Biological Clocks May be Ticking Faster Than We Think

Aired April 30, 2002 - 08:54   ET

THIS IS A RUSH TRANSCRIPT. THIS COPY MAY NOT BE IN ITS FINAL FORM AND MAY BE UPDATED.


THIS IS A RUSH TRANSCRIPT. THIS COPY MAY NOT BE IN ITS FINAL FORM AND MAY BE UPDATED.
ANDERSON COOPER, CNN ANCHOR: Anybody hear that sound, that ticking sound? Do you know what that is? That's my biological clock ticking away. To be honest, frankly, I didn't even know I had a biological clock until morning. Now I learn, at the age of 34, according to a new study, it is ticking even faster than we think, for both men and women.

CNN's medical correspondent Elizabeth Cohen is making a house call here to explain. What is up with this? I'm almost 35. I'm on the cusp of, like, downhill, aren't I?

ELIZABETH COHEN, CNN CORRESPONDENT: If you're going to father a child, you better get to work really quickly, because 34, well, you're almost at the cusp there.

We thought this was just an interesting study, because just as you said, people assume that men can father children basically as long as they have energy to have sex or as long as the Viagra works. But this new study says that might not be true.

Let's look at some men who have done a great job of fathering children in their golden years. First of all, Strom Thurmond had his first of four children at age 69. Tony Randall fathered two children in his late 70s. Anthony Quinn, well, he's the granddaddy of them all, fathered his last child in his early 80s. And so, what this study says, they may be studs, but they may also be statistical anomalies.

◆ ◆ ◆ ◆

Rewrite the biological clock transcript starting at "CNN's medical correspondent" and ending at "the cusp there.", replacing "house call" with "studio visit". Use only the biological clock transcript.

Data for analysis -
◆ ◆ ◆ ◆

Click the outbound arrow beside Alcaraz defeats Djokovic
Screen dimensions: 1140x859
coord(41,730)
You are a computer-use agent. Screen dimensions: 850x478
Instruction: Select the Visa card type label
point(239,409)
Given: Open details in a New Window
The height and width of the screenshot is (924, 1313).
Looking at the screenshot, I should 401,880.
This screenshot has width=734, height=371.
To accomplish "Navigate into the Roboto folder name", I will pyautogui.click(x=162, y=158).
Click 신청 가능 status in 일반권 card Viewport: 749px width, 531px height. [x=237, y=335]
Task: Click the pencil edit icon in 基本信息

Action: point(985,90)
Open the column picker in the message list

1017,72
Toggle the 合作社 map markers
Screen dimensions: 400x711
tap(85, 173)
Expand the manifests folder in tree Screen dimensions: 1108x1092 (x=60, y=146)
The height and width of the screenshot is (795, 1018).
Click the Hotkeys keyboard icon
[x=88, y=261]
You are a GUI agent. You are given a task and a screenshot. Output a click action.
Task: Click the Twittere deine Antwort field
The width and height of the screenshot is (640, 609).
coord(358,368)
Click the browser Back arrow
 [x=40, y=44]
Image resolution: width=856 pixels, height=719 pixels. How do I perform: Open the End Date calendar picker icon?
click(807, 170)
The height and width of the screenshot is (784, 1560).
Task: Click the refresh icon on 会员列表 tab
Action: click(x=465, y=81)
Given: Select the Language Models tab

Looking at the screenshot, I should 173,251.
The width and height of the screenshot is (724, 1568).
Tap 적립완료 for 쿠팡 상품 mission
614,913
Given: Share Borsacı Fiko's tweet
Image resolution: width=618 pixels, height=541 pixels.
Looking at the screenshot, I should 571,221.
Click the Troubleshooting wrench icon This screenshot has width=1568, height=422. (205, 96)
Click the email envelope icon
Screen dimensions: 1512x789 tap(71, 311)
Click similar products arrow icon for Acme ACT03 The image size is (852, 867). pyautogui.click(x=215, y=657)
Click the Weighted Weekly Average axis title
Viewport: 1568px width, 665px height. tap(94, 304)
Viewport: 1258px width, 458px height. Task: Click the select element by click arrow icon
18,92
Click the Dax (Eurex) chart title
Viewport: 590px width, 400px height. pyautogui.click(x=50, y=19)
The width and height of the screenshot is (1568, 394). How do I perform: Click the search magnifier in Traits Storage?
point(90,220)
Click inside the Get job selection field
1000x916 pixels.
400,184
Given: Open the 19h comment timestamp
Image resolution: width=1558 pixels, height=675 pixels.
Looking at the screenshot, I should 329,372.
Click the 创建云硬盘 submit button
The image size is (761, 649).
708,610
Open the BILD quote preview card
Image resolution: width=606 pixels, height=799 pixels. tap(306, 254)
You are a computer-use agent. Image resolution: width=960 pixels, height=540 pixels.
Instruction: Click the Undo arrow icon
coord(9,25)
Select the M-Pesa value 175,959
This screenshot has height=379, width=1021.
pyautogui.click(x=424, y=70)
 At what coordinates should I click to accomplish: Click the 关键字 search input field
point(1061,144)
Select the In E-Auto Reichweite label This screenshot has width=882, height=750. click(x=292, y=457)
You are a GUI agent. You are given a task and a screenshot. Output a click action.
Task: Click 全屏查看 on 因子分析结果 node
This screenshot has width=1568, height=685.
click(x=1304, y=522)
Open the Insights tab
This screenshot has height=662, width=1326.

◆ ◆ ◆ ◆

Response to this exercise -
CNN's medical correspondent Elizabeth Cohen is making a studio visit here to explain. What is up with this? I'm almost 35. I'm on the cusp of, like, downhill, aren't I?

ELIZABETH COHEN, CNN CORRESPONDENT: If you're going to father a child, you better get to work really quickly, because 34, well, you're almost at the cusp there.